提高 SDS-PAGE 凝胶电泳分辨率的其他操作流程

合理选择凝胶浓度：依据目标蛋白质分子量精准匹配凝胶浓度是关键。当分析小于 20kDa 的小分子蛋白质时，12% - 15% 的高浓度凝胶能提供更细密的分子筛效应，限制小分子蛋白质的迁移，实现精细分离；而对于大于 100kDa 的大分子蛋白质，7% - 10% 的低浓度凝胶更合适，较大的孔径可确保大分子顺利通过凝胶。若样品蛋白质分子量范围跨度大，梯度凝胶（如 4% - 20%）能实现从低浓度到高浓度的过渡，使不同大小蛋白质在凝胶的不同区域得到最佳分离 。

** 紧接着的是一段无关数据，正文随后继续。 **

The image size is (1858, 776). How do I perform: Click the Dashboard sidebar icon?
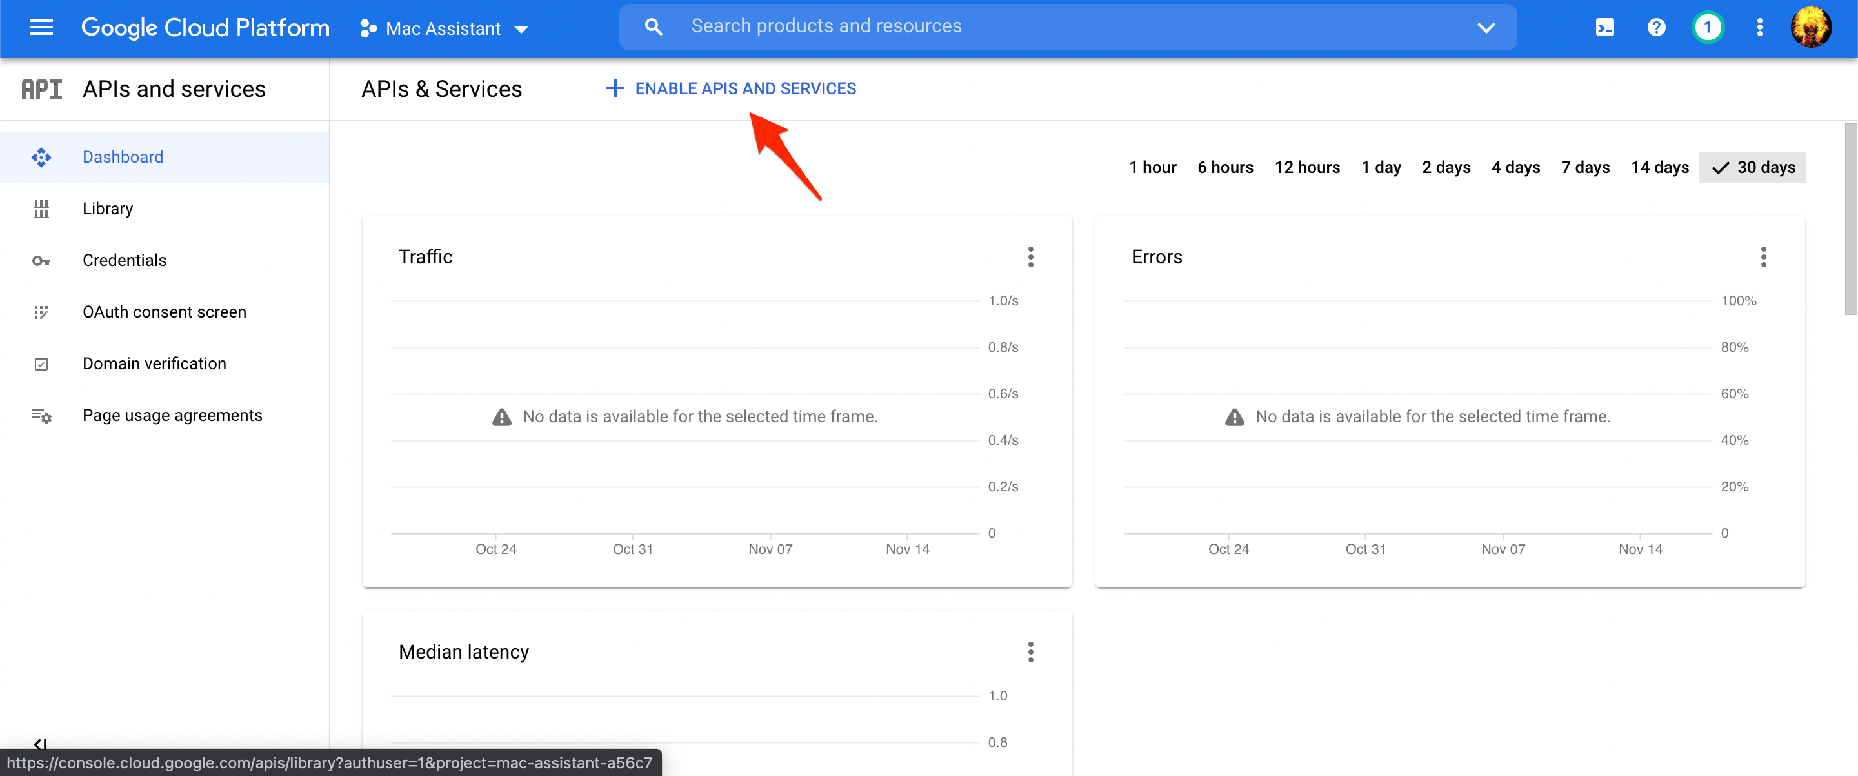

严格把控凝胶聚合：聚合过程中，温度、催化剂用量都会影响凝胶质量。将聚合温度严格控制在 20 - 25℃，能保证凝胶孔径均匀；精确添加过硫酸铵（APS）和四甲基乙二胺（TEMED），APS 作为引发剂，TEMED 加速聚合反应，二者比例失调会导致凝胶聚合异常。同时，新鲜配制 APS 溶液，且 1 周内使用，可保证其活性，避免因引发剂失效造成聚合、孔径不均的问题。

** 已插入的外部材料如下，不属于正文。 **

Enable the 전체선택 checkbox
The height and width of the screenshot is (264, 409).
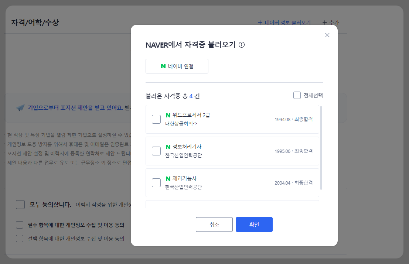[x=297, y=95]
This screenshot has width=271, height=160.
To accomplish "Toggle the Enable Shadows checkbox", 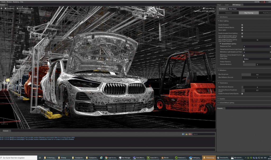I will coord(242,25).
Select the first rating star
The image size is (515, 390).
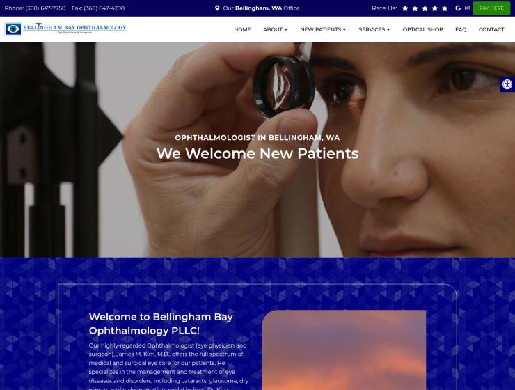[x=405, y=8]
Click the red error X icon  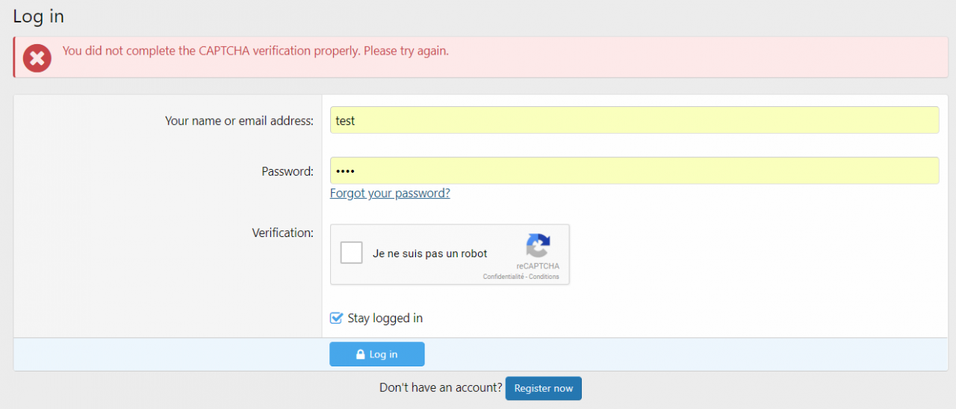[37, 58]
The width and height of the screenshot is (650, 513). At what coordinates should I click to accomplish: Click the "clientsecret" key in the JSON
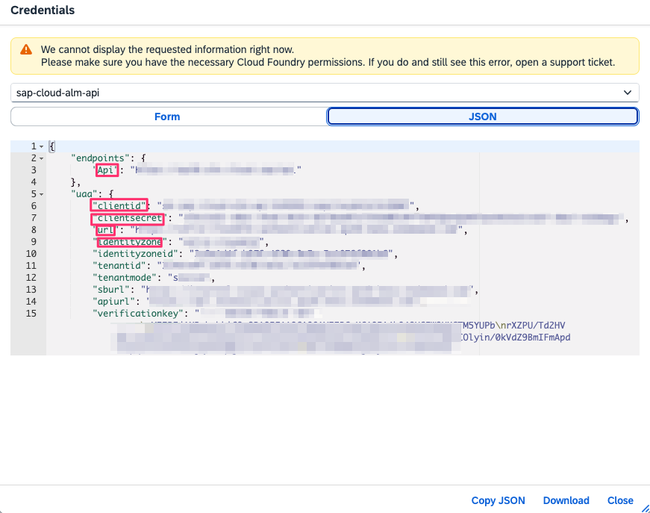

精准控制上样量：上样量过多会使蛋白质在凝胶中过度堆积，导致条带拖尾、重叠，严重影响分辨率。一般每孔总蛋白上样量控制在 10 - 20μg，纯化蛋白质样品 5 - 10μg 即可。使用校准后的微量移液器，缓慢且精准地吸取和添加样品，防止样品溢出污染相邻泳道，同时保证各泳道上样量一致，避免因上样差异干扰分辨率。

优化样品变性处理：样品与上样缓冲液混合后，煮沸时间需精准控制。通常 5 - 10 分钟为宜，时间过短蛋白质无法充分变性，影响其在凝胶中的迁移；时间过长，部分蛋白质可能发生聚集，形成大分子复合物，改变迁移特性。对于含大量二硫键的蛋白质，可适当延长煮沸时间至 10 分钟，确保二硫键充分断裂，使蛋白质伸展为线性分子。

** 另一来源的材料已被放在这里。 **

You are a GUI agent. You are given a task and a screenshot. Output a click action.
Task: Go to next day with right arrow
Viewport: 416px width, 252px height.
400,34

优化电泳缓冲液：Tris - 甘氨酸缓冲液是常用选择，但要确保其 pH 稳定在 8.3 左右，pH 波动会改变蛋白质所带电荷，影响迁移速度和分离效果。定期更换电泳缓冲液，随着电泳进行，缓冲液中离子不断消耗，离子强度改变会影响电场稳定性和蛋白质迁移，一般连续使用 2 - 3 次后更换新缓冲液。对于对分辨率要求高的小分子蛋白质分离，可尝试 MOPS 或 MES 缓冲系统，它们能提供更稳定的 pH 环境和更好的分离效果。

调整电泳电压与时间：降低电泳电压并适当延长电泳时间，可使蛋白质在凝胶中迁移更充分，减少扩散，获得更清晰条带。例如，将电压从 200V 降至 100V，虽然电泳时间延长，但蛋白质有更充足时间依据分子量差异进行分离，分辨率显著提高。同时，采用分步电压策略，开始用较低电压（如 80V）使蛋白质在凝胶中均匀分布，再逐步升高电压（如 120V）加快分离进程，也是提升分辨率的有效方法。

运用梯度凝胶电泳：梯度凝胶的孔径沿凝胶长度方向逐渐变化，蛋白质在迁移过程中，随着孔径变小，不同分子量蛋白质在合适孔径处停止迁移，实现更精细分离。相较于均一浓度凝胶，梯度凝胶能在同一凝胶上分离更宽分子量范围的蛋白质，且条带更锐利、分辨率更高，尤其适合复杂蛋白质混合物分析。

选择高质量预制胶与设备：高质量预制胶经过严格质量控制，凝胶浓度均一、聚合条件稳定，能减少因手工制胶误差导致的分辨率降低问题。同时，确保电泳槽干净无污染，残留的 SDS、蛋白质会干扰电场分布和蛋白质迁移；使用精准控温、稳定电场的电泳仪，为蛋白质分离提供稳定环境，也是提高分辨率的重要保障。